University of Michigan Cancer Center, Detroit, MI
Ulka N. Vaishampayan , Catherine Tangen , Abhishek Tripathi , Brian M. Shuch , Sumanta K. Pal , Pedro C. Barata , Alan Tan , Peggy Zuckerman , Edward Mayerson , Primo "Lucky" N. Lara Jr., Neeraj Agarwal , Nicholas J. Vogelzang , Hyung Lae Kim , Ian Murchie Thompson Jr.
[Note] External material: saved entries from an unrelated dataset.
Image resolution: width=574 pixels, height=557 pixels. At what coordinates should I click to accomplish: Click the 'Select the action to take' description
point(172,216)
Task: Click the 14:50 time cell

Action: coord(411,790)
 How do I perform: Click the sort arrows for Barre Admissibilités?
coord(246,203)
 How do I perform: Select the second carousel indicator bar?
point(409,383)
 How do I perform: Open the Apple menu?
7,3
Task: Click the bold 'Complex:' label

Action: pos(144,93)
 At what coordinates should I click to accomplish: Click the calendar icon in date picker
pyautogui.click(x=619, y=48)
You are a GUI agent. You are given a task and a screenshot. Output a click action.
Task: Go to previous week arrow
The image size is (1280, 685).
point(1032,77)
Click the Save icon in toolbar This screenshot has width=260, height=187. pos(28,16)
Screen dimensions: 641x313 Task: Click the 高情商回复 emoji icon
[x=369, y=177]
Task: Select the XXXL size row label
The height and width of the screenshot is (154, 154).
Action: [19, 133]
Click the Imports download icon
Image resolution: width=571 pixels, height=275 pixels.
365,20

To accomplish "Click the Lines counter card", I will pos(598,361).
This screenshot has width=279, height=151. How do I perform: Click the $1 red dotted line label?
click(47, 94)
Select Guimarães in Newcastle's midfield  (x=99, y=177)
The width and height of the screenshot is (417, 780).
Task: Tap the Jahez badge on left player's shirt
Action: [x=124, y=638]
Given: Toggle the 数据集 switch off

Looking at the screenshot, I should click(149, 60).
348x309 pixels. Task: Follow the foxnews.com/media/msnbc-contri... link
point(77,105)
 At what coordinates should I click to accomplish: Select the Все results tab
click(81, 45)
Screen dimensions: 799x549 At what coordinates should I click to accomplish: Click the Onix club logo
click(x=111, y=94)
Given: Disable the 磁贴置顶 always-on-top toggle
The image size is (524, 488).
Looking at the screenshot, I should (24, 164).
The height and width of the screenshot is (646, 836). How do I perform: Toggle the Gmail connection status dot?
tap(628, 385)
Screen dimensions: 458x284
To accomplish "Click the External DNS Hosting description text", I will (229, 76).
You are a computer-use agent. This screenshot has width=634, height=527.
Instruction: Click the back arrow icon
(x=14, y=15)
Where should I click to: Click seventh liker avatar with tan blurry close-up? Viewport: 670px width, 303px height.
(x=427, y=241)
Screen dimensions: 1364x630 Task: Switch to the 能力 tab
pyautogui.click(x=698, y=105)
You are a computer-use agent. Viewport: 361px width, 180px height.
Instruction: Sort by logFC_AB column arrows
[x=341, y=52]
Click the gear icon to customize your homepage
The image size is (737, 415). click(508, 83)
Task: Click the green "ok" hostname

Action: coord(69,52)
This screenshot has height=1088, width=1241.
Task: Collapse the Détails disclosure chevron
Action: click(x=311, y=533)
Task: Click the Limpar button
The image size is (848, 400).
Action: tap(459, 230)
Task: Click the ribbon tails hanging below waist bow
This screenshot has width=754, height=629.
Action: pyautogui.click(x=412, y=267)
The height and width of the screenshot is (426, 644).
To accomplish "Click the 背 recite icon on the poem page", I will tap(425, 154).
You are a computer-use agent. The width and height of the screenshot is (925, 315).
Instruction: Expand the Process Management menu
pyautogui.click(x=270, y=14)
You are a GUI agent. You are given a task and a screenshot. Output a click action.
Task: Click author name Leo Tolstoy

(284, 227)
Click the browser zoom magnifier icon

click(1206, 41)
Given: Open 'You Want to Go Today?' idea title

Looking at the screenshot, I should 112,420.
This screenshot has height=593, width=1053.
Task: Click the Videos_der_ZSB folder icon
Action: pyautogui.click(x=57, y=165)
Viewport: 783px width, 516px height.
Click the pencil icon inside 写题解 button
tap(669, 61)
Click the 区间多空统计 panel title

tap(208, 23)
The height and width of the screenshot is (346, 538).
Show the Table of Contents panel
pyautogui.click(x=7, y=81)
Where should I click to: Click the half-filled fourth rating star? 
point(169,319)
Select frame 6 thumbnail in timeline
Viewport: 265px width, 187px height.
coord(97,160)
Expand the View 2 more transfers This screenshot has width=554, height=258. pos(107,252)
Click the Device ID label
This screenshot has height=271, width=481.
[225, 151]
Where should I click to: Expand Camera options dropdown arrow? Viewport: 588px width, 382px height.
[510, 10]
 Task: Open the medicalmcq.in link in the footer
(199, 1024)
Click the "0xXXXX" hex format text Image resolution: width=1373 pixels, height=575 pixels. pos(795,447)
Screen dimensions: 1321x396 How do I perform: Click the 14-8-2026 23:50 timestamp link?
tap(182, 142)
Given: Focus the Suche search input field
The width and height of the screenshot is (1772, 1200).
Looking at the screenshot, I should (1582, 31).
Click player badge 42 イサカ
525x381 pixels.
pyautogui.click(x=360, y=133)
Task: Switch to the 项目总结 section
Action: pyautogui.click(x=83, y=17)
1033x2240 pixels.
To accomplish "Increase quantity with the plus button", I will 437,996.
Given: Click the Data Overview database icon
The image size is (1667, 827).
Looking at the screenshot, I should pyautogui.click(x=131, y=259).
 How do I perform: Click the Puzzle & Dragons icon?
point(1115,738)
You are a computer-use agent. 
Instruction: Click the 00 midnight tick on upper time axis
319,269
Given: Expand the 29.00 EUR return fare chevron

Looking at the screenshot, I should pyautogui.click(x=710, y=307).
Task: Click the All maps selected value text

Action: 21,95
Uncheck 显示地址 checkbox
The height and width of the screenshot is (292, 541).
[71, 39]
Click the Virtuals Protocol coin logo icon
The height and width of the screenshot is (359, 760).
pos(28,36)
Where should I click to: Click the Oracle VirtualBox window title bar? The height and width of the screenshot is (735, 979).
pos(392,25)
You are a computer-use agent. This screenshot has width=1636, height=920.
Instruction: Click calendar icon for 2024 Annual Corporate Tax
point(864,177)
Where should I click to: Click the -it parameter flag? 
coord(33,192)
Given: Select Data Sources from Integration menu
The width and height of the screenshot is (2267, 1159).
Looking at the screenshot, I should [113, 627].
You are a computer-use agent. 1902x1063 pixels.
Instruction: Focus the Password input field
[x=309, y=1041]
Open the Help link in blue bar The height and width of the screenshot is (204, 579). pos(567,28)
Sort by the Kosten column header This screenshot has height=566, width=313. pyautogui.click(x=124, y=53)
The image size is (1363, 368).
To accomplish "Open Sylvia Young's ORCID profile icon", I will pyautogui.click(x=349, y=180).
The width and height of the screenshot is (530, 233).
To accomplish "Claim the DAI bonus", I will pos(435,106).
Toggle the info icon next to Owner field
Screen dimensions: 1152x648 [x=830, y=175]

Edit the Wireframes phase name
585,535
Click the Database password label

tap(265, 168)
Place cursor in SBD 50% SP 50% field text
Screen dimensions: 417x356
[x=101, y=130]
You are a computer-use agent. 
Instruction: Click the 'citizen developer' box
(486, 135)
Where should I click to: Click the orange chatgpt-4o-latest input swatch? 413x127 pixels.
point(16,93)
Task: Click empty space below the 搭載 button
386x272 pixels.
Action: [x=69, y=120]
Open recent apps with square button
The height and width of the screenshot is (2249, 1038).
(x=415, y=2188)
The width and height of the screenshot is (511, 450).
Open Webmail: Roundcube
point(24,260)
Background: Kidney cancer presenting with synchronous primary tumor and metastases has demonstrated shorter survival outcome, as compared to the patients relapsing later with metastases after nephrectomy. CARMENA trial demonstrated no change in overall survival with addition of nephrectomy to sunitinib therapy. Immune checkpoint based combination therapy has now become the standard of care in frontline setting for RCC. The role of cytoreductive nephrectomy (CN) or primary resection has not been evaluated in the setting of immune checkpoint based systemic therapy. The PROBE study design attempts to answer the question whether CN has an impact on overall survival outcomes in advanced RCC within the context of immune checkpoint based combination regimens. The underlying mechanism is that the broader antigen spread and higher neoantigen load enabled by the primary tumor would enhance the efficacy of the immune therapy. CN after initial systemic therapy will potentially enable eradication of the immune resistant clones within the primary. Methods: Eligible patients with primary tumor and metastases are treated with one of the FDA approved ICI based combinations: ipililumab and nivolumab, axitinib and pembrolizumab, or axitinib and avelumab. Cabozantinib + nivolumab and lenvatinib + pembrolizumab combinations are being added into the next amendment. Urology evaluation and response assessment is required. Randomization occurs between 10-14 weeks of therapy; 1:1 to receive CN followed by systemic therapy or to continue on systemic therapy. The primary endpoint is overall survival. We estimate the median survival from time of randomization for the non-surgical arm will be 25 months. The study hypothesis is that CN will result in improvement in OS outcomes in advanced synchronous RCC post-initial systemic immune checkpoint based combination therapy. With a sample size of 302 eligible, randomized participants (151 per arm) and a one-sided alpha = 0.025, the study has 85% power to detect a 47% improvement in median survival (HR = 0.68; 1/0.68 = 1.47) Clinical trial information: NCT04510597.